Post-and-beam construction was the main method for building these structures. Large tree trunks were used prior to the availability of modern tools and powerful saws. The wood was squared-off and the timbers joined with joints secured by large wooden pegs. Using basic tools such as axes and adzes artisans or farmers could build a building capable of bearing a reasonably heavy weight.

Styles of Timber Framed Buildings

There are many styles of timber framed buildings but the basic types of in England are the box, cruck or aisled frame.

  • box: basic framing using straight timbers;
  • cruck: pair of crooked or curved timbers forming a cross frame
  • aisled: one or more rows of interior posts.

Four of the listed dwellings mention purlin style roof beams which indicates a longitudinal, horizontal, structural roof beam.

Barge boards are often fastened to the projecting gables to strengthen them and disguise and protect the roof purlins to which they were attached. An example is the Gables on the High Street.

Alan Williams has reviewed old pictures of the Green Man and revealed some interesting history related to the timber jettying which was, for a time, hidden behind a brick facade.

Listed Buildings

The following listed buildings descriptions include references to particular forms of timber construction:

94 High Street: The British Queen Public House

C17 stop chamfered joists (i.e. with a bevelled edge).

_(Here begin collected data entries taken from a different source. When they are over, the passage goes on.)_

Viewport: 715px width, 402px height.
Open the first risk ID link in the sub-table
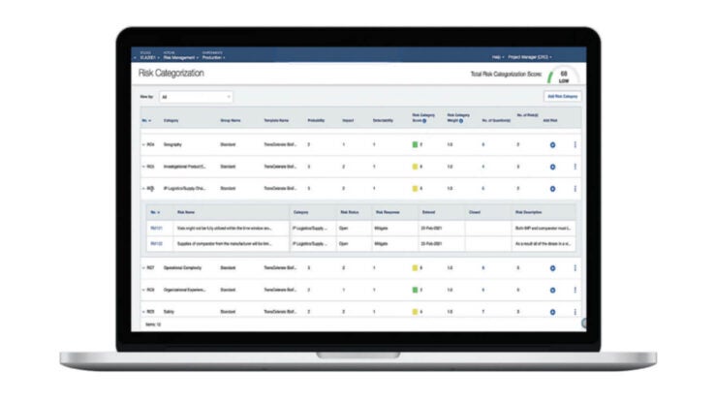coord(156,228)
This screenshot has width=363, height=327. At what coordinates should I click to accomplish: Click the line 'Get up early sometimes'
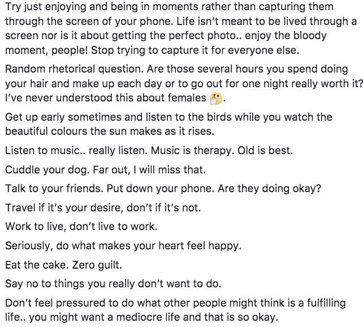168,117
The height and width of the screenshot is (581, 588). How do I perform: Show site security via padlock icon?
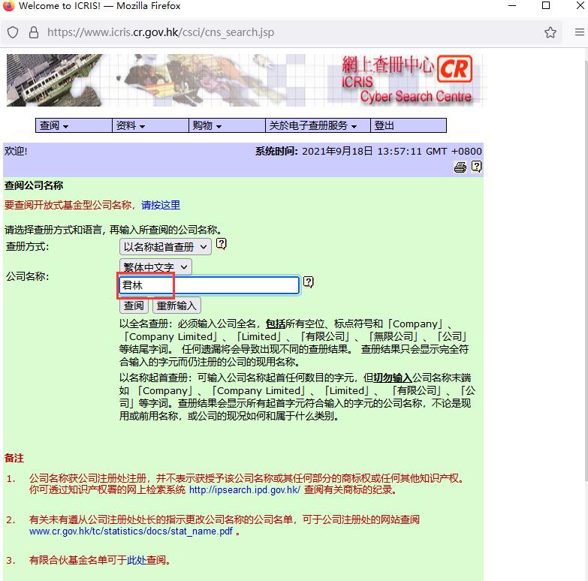point(33,32)
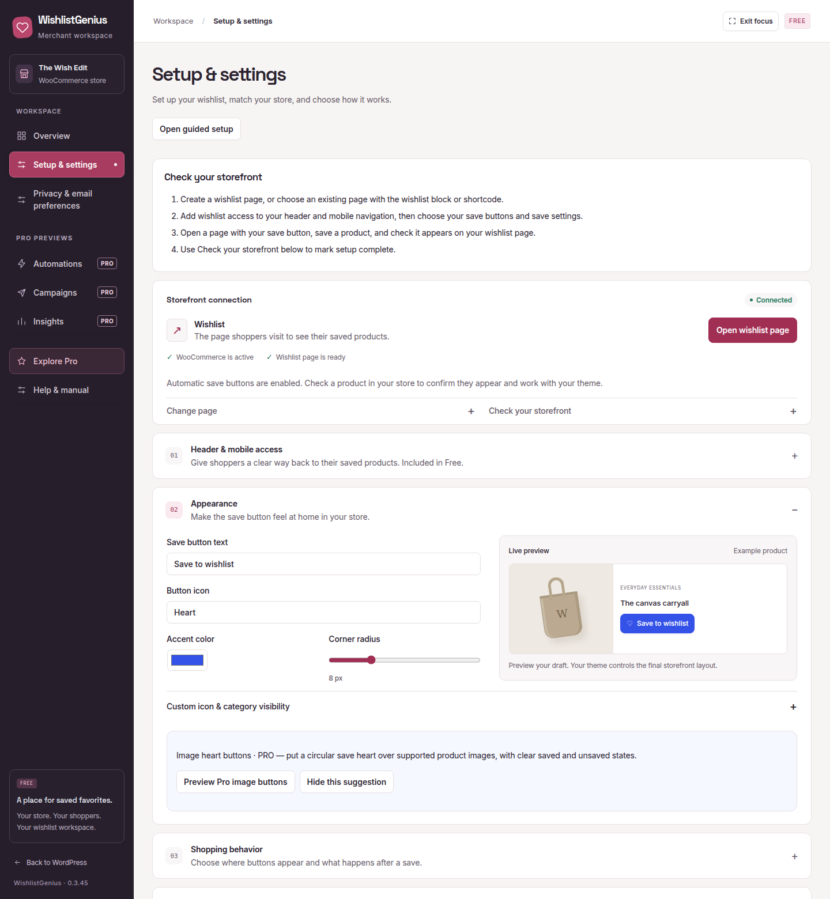Click the store icon beside The Wish Edit
Viewport: 830px width, 899px height.
tap(24, 74)
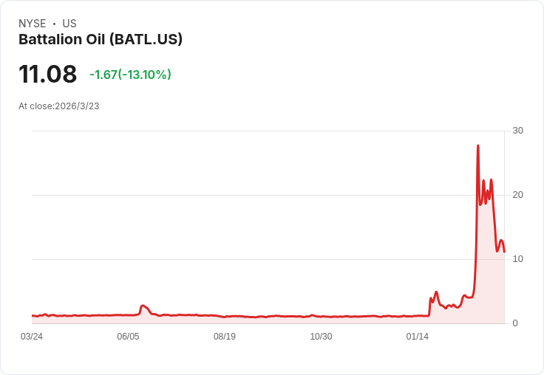Click the At close 2026/3/23 timestamp
Screen dimensions: 544x375
point(59,106)
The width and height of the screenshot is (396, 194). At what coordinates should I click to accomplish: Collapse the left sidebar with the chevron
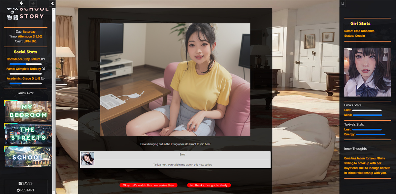click(x=52, y=3)
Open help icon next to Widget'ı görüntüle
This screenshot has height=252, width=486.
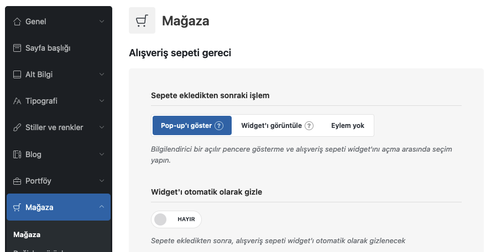(x=309, y=126)
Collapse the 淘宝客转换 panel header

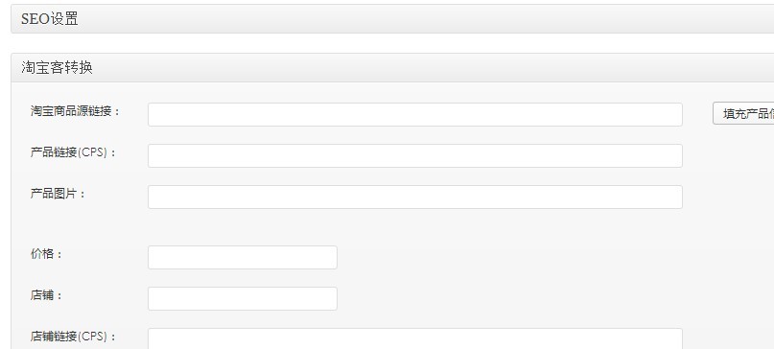click(392, 68)
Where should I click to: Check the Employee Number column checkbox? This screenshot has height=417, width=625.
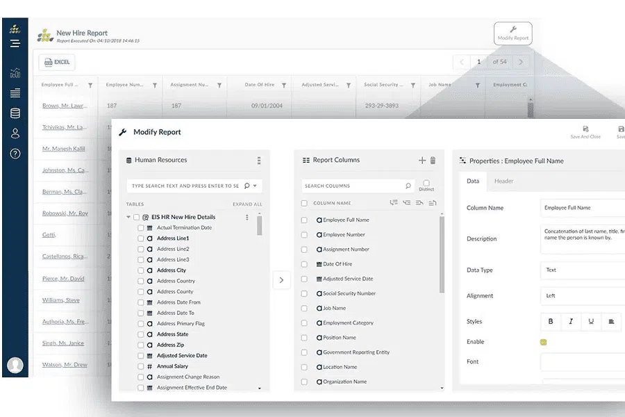(304, 235)
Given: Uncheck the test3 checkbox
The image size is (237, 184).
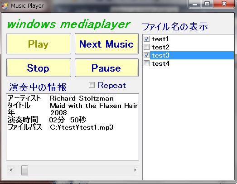Looking at the screenshot, I should pos(146,55).
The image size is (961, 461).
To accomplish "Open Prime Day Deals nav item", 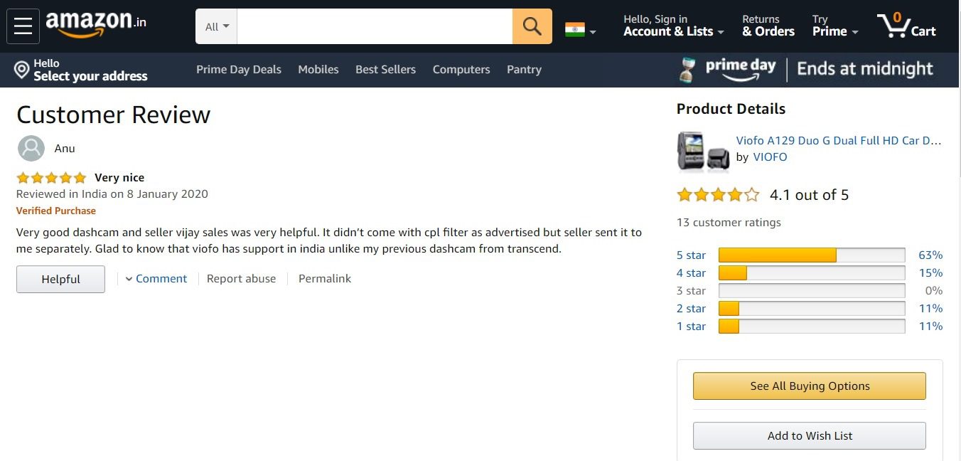I will coord(239,70).
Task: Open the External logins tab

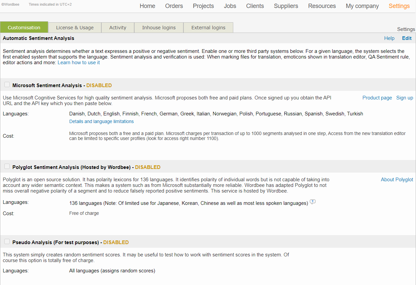Action: 208,28
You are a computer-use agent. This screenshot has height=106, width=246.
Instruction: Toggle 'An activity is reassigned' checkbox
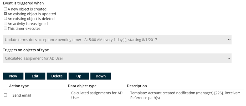[x=5, y=24]
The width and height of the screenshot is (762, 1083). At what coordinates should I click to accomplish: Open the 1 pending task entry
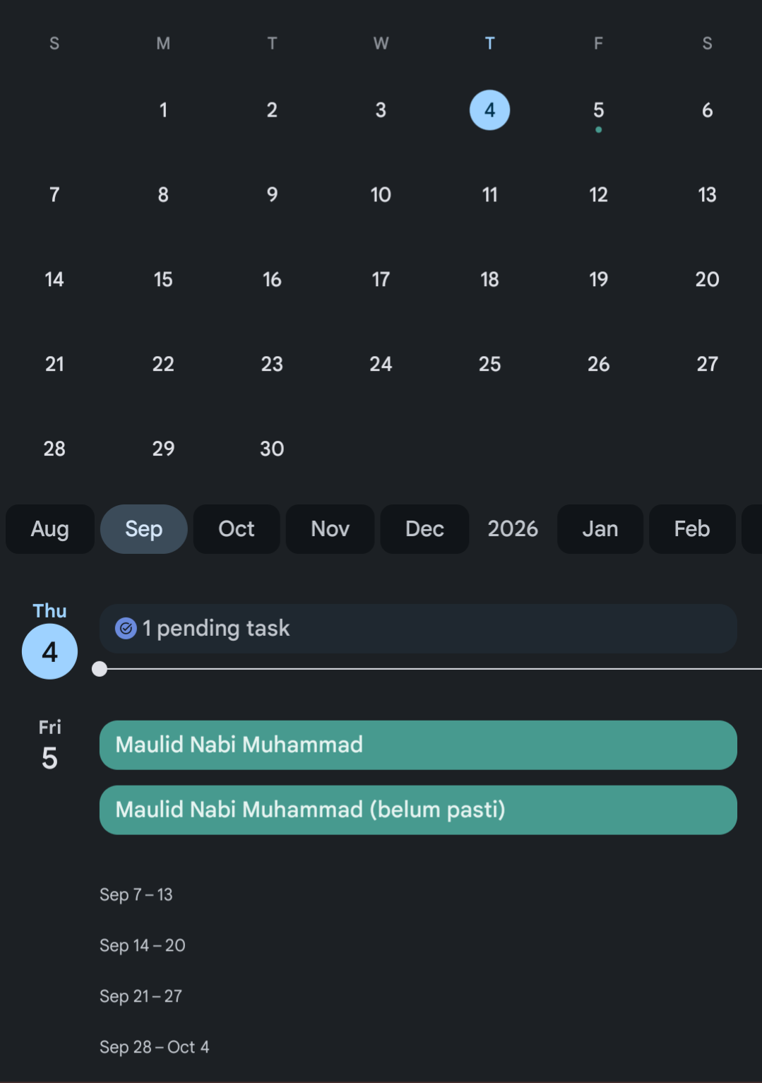[418, 629]
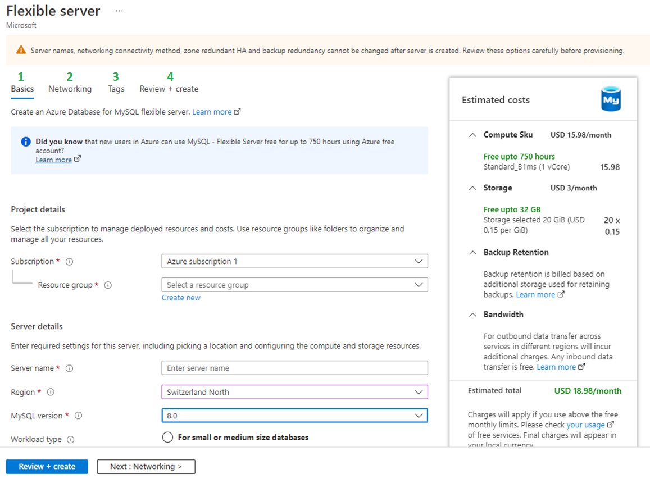Select the small or medium size databases option
This screenshot has width=650, height=483.
tap(167, 438)
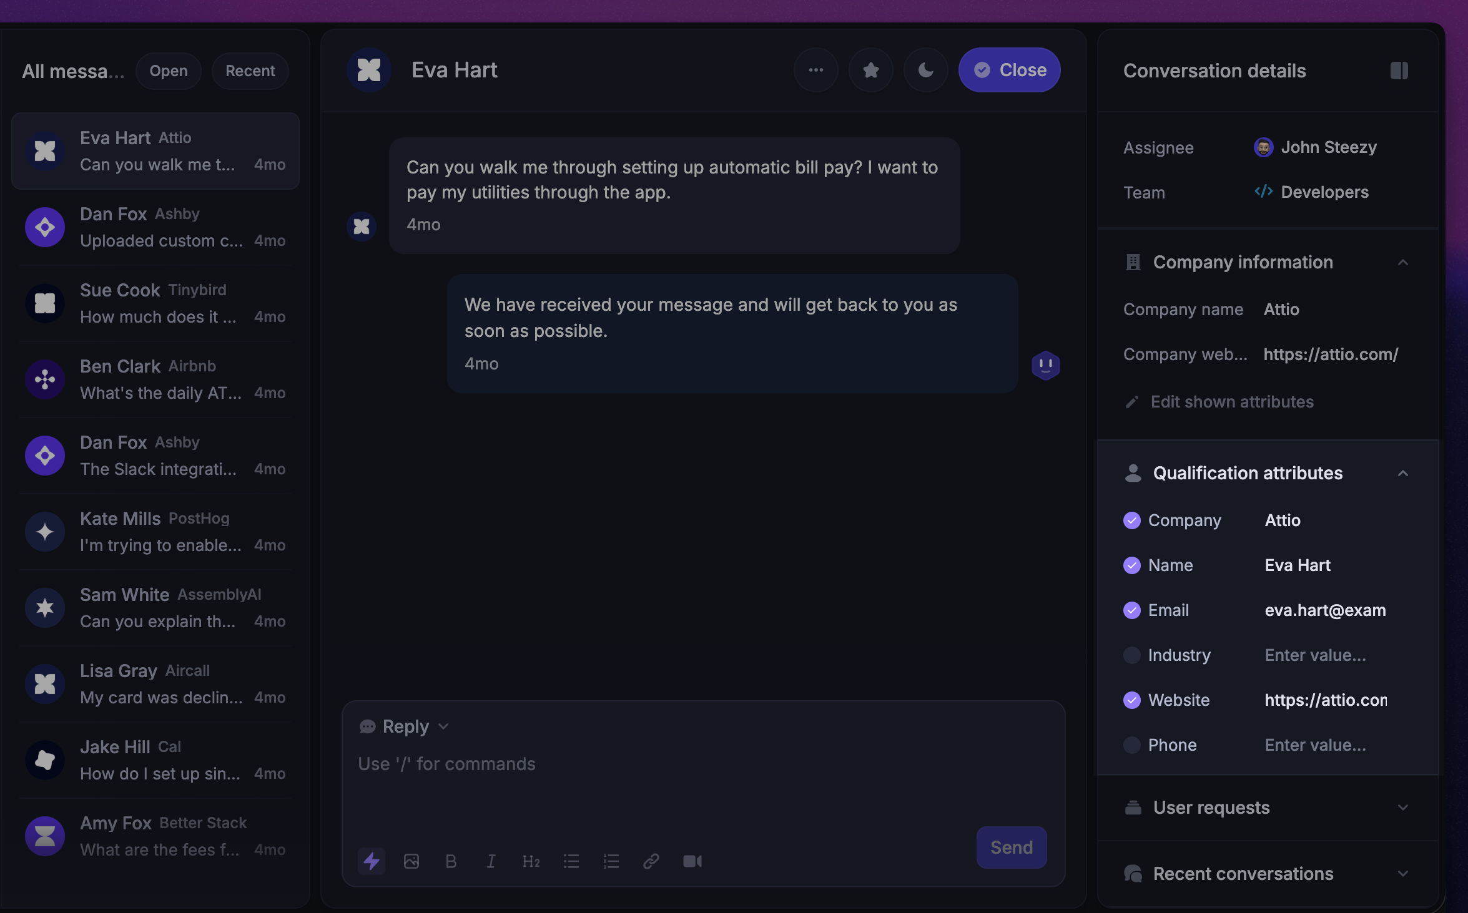This screenshot has width=1468, height=913.
Task: Open the lightning bolt quick actions
Action: pyautogui.click(x=372, y=861)
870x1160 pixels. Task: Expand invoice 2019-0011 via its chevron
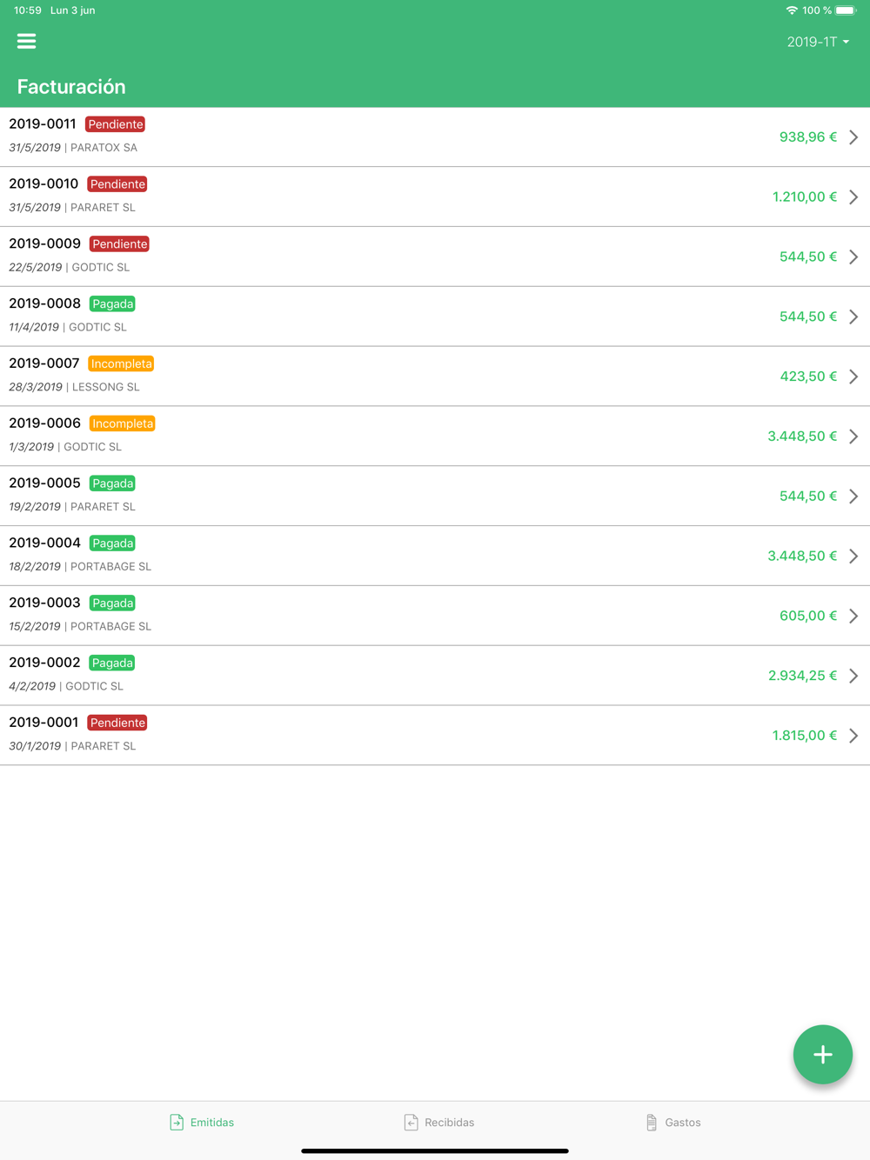(853, 137)
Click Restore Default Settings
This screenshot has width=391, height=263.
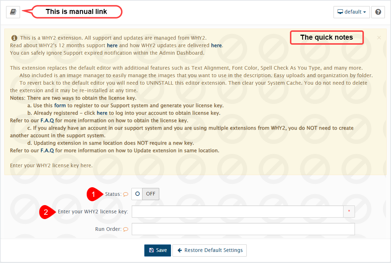coord(210,250)
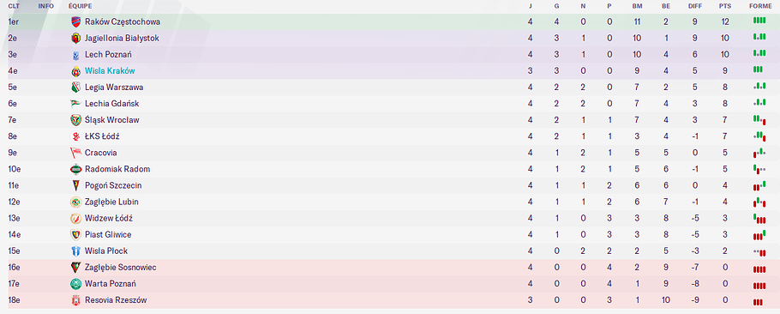Open the Lechia Gdańsk team page
Screen dimensions: 780x314
click(x=112, y=104)
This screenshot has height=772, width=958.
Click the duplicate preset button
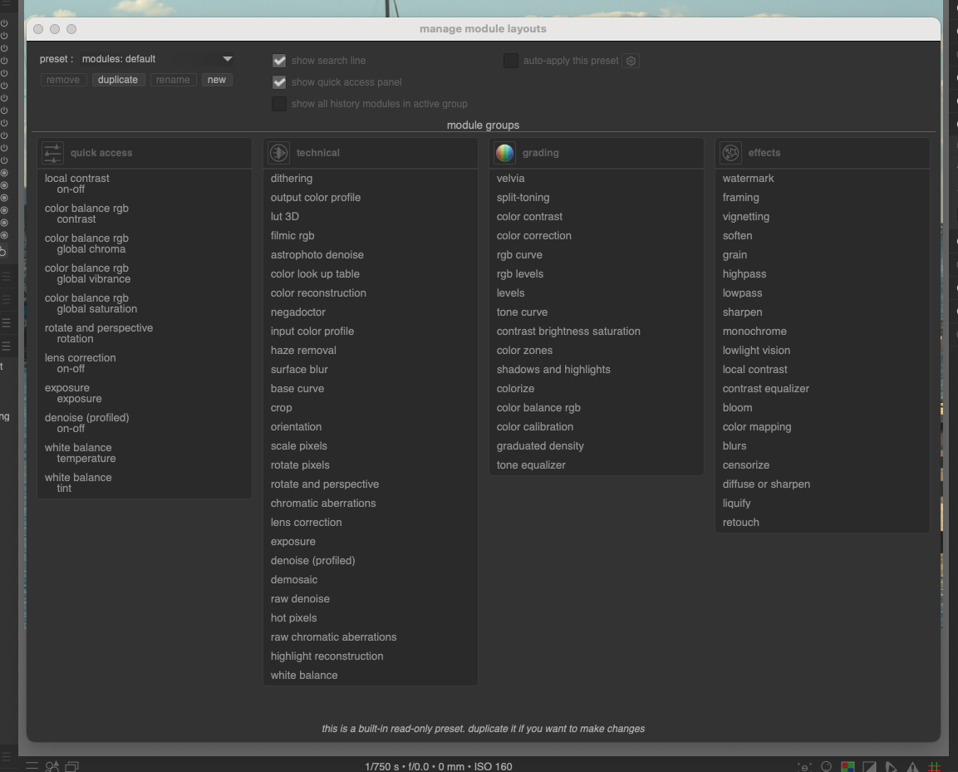pos(118,80)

27 High Street: Temple House

The parlour has raised and fielded panelling of mid-late C18 below the dado (lower part of the wall) and a corner cupboard of same period.

51 High Street: Dormers

Jowled (i.e.flared) heads to main posts to two bays at the south east end.

85 High Street: Applecote

Frame and rafters of purlin roof of uniform and substantial scantling (beam of small cross section).

Main posts have jowled (i.e. flared) heads. There is straight downward wall bracing. Similar framing to No. 61 Station Road.

118-120 High street: The Court

One room of the C17 part is said to retain original panelling and a staircase of the period.

33 North End (formerly the Green Man Public House)

Jettied (projecting out – a typical medieval style) first floor to south east end and to front wall.

Dragon beam (a horizontal, diagonal beam in the corner) to support the jetty.

5 Chiswisk End: Chiswick House

The centre room is partly lined with early C17 square sunk panelling.